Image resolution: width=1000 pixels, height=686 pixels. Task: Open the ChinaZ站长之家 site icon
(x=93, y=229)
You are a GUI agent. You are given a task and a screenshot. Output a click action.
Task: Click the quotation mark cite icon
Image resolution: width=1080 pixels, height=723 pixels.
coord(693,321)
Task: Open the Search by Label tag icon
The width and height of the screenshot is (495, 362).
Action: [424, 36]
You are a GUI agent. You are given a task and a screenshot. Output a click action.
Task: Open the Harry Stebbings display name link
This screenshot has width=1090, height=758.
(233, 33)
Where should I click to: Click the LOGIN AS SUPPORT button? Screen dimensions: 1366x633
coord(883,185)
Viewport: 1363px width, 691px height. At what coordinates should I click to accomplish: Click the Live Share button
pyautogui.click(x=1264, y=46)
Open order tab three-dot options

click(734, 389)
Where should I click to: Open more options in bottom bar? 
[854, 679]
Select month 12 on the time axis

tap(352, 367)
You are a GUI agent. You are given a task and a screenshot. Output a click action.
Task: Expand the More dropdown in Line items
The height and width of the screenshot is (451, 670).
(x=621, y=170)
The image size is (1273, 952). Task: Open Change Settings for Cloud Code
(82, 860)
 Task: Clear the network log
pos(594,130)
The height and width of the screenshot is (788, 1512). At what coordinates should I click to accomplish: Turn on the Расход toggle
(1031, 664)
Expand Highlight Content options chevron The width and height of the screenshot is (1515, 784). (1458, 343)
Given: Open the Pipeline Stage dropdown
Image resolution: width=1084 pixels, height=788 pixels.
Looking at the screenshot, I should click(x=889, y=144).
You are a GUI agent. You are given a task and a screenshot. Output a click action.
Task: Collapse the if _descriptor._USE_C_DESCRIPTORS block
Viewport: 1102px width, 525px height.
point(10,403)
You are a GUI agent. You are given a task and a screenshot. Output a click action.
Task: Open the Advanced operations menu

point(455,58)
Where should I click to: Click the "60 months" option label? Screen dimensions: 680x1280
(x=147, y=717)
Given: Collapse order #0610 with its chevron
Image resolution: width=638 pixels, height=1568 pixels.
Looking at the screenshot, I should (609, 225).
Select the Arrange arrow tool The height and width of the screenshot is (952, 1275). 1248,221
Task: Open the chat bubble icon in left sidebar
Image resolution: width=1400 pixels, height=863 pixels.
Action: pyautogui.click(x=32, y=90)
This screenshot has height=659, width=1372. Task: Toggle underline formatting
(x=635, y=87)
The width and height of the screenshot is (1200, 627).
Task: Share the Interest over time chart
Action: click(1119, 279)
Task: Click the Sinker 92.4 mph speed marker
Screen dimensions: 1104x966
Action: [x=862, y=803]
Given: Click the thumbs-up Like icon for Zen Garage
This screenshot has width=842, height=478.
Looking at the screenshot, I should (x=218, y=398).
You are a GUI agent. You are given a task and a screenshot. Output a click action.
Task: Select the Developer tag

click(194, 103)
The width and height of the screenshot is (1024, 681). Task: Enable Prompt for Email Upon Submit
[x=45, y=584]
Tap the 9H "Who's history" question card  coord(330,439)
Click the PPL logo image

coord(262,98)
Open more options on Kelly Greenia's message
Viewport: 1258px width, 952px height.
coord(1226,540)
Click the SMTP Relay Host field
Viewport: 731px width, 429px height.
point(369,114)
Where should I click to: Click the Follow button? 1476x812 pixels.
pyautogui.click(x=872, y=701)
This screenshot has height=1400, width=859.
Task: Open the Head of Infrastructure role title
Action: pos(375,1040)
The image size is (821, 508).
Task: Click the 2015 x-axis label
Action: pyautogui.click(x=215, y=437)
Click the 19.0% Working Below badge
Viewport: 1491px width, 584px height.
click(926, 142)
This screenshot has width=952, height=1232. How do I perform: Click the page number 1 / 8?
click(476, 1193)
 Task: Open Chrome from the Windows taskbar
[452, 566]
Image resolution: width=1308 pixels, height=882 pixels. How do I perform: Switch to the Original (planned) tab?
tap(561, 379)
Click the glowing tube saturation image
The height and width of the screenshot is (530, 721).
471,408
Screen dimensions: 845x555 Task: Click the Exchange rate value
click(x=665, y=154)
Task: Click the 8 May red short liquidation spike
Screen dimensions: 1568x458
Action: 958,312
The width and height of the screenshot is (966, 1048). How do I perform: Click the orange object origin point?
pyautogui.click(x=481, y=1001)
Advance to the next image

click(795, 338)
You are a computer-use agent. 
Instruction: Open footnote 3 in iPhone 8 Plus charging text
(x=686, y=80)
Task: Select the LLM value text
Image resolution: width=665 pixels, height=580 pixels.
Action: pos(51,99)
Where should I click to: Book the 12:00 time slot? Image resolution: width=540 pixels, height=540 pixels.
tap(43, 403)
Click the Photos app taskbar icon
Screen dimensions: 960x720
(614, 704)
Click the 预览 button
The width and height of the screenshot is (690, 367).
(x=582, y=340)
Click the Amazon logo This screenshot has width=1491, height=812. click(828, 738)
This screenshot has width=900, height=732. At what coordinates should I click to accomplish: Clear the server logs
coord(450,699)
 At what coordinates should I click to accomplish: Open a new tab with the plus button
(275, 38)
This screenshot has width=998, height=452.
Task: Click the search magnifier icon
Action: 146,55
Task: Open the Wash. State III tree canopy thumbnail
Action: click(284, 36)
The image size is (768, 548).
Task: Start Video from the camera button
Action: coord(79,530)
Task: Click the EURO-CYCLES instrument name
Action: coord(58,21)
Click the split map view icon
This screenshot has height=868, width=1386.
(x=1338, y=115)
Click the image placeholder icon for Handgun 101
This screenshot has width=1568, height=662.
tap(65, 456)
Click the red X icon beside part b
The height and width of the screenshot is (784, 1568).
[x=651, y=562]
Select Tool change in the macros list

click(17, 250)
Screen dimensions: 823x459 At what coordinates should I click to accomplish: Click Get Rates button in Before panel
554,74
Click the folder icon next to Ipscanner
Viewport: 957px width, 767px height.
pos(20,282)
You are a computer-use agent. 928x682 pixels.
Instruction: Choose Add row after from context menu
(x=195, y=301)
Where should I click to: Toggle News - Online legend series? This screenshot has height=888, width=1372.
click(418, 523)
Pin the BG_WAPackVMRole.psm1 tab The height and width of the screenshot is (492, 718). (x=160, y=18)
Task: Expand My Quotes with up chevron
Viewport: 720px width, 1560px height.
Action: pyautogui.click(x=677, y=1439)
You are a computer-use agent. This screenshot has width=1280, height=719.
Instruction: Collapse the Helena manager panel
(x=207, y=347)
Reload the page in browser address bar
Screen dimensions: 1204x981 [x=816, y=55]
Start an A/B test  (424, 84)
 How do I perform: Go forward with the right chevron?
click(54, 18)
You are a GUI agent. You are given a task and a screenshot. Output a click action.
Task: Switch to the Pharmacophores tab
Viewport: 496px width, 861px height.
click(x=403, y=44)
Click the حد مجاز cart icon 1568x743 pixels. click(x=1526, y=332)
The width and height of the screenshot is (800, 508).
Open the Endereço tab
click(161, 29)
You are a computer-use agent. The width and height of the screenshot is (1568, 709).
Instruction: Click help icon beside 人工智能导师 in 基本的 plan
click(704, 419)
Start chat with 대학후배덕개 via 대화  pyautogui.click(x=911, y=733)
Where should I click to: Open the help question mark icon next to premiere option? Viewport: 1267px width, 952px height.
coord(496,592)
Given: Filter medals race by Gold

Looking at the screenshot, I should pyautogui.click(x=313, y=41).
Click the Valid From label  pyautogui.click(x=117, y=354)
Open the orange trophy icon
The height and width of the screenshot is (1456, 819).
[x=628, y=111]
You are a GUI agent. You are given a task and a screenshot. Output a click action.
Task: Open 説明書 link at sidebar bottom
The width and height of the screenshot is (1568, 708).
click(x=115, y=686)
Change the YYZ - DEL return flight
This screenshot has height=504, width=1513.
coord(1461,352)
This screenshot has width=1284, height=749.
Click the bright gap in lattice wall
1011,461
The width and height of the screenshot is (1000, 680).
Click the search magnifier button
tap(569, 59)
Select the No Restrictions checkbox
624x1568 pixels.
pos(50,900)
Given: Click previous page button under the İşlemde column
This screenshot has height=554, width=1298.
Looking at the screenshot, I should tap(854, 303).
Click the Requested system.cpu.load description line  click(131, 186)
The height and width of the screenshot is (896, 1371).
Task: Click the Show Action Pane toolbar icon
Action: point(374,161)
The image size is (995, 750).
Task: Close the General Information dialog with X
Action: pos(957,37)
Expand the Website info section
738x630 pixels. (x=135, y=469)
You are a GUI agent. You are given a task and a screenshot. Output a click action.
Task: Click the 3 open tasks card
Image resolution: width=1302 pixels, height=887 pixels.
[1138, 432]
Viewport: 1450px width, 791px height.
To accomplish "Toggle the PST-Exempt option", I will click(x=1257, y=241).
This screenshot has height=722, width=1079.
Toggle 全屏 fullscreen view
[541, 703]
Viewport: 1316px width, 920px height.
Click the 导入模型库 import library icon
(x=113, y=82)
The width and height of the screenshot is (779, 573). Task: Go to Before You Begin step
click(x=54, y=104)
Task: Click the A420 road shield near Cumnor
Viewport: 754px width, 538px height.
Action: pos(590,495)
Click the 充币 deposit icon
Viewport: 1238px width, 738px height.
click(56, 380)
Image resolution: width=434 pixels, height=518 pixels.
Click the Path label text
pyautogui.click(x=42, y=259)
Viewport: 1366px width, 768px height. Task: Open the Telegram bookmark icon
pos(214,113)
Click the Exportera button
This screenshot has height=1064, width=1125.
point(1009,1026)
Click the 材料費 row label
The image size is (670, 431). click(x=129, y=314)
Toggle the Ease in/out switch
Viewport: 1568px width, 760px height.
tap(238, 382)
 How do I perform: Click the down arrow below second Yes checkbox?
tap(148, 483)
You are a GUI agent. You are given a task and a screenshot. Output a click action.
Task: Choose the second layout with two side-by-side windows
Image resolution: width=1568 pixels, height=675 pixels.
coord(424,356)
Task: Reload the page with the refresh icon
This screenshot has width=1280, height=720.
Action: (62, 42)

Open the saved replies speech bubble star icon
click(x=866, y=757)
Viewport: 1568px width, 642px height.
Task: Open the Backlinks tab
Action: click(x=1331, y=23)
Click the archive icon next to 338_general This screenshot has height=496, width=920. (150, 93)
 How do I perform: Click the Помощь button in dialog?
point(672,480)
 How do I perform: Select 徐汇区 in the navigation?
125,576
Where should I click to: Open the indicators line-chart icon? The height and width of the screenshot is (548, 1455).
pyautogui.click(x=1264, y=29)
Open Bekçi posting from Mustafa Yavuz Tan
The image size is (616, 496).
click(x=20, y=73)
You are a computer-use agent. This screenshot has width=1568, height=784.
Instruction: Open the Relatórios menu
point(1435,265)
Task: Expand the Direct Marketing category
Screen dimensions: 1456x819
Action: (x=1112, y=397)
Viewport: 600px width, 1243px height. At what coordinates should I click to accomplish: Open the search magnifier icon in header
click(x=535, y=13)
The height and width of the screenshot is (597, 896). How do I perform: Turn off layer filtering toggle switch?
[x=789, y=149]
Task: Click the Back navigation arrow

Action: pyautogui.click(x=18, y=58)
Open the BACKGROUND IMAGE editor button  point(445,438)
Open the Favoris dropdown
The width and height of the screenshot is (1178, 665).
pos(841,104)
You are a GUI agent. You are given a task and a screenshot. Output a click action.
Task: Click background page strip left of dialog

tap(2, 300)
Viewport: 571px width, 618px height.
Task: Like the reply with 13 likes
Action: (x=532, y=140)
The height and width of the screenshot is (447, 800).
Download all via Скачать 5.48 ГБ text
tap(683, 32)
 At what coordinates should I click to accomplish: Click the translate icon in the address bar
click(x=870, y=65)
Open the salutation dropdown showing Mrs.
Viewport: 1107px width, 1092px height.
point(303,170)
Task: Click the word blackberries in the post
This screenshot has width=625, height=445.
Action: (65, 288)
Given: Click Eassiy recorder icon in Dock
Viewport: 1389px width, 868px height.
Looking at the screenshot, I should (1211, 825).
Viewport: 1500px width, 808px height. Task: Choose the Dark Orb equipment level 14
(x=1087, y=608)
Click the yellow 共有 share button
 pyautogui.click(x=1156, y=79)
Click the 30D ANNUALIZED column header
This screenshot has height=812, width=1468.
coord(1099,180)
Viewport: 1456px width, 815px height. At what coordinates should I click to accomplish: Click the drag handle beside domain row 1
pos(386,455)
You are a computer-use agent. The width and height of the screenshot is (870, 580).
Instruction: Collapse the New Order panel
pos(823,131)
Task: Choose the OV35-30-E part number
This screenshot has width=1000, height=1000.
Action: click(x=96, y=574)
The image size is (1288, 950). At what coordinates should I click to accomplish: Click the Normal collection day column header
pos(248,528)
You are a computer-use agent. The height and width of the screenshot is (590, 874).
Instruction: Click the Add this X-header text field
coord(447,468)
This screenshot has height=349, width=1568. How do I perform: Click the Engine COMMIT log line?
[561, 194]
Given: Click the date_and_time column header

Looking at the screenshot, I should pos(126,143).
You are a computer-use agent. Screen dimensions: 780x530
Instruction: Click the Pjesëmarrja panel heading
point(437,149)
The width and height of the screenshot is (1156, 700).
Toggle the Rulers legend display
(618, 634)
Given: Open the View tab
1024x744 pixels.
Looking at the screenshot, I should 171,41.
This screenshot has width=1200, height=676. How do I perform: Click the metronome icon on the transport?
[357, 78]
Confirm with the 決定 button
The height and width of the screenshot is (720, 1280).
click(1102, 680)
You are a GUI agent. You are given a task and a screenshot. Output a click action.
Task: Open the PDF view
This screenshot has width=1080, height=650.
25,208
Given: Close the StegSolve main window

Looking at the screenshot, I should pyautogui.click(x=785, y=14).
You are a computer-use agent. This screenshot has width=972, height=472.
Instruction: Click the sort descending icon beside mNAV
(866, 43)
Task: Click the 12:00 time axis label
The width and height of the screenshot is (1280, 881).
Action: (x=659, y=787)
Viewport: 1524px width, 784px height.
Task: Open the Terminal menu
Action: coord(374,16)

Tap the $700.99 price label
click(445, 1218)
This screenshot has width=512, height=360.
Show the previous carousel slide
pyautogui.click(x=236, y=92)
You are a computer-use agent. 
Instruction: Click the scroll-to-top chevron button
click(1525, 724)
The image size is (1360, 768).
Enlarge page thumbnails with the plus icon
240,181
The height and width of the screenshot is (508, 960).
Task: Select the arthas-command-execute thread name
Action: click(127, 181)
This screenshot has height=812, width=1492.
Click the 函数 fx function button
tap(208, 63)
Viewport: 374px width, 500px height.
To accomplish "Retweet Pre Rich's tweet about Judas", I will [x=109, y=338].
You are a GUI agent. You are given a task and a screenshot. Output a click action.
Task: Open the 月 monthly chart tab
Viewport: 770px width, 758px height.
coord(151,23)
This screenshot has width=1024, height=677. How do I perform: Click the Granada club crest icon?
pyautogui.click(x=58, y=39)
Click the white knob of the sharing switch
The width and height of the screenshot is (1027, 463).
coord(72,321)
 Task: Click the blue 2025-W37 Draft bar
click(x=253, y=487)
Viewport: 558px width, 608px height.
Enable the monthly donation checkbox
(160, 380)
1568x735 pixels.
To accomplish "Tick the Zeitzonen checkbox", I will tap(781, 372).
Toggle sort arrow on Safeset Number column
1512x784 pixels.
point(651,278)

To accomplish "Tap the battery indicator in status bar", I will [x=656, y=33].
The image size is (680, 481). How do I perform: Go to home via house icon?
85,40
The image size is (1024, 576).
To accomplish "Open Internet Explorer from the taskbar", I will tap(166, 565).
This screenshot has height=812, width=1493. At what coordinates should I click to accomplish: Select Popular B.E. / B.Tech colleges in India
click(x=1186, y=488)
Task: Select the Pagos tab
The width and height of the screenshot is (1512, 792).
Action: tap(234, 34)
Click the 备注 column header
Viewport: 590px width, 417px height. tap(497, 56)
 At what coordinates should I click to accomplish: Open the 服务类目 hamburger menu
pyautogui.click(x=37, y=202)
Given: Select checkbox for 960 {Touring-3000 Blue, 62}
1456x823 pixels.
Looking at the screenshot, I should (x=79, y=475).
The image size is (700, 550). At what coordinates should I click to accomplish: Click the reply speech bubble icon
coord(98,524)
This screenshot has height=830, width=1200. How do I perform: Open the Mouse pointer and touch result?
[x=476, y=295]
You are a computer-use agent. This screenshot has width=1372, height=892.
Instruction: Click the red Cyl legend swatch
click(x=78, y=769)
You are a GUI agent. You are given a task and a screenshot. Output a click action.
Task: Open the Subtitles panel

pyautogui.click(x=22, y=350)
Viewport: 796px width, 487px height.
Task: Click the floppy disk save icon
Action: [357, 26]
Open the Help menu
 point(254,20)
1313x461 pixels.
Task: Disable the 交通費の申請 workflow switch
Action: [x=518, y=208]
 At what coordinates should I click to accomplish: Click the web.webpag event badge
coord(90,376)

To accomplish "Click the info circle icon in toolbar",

# # #

_TASK ITEM_.
Up to and including the line with "Task: Open the Harry", repeat the data exactly, starting from its first line; nothing else belongs in the response.

_SOLUTION_.
Image resolution: width=1000 pixels, height=686 pixels. Task: Open the ChinaZ站长之家 site icon
(x=93, y=229)
You are a GUI agent. You are given a task and a screenshot. Output a click action.
Task: Click the quotation mark cite icon
Image resolution: width=1080 pixels, height=723 pixels.
coord(693,321)
Task: Open the Search by Label tag icon
The width and height of the screenshot is (495, 362).
Action: [424, 36]
You are a GUI agent. You are given a task and a screenshot. Output a click action.
Task: Open the Harry Stebbings display name link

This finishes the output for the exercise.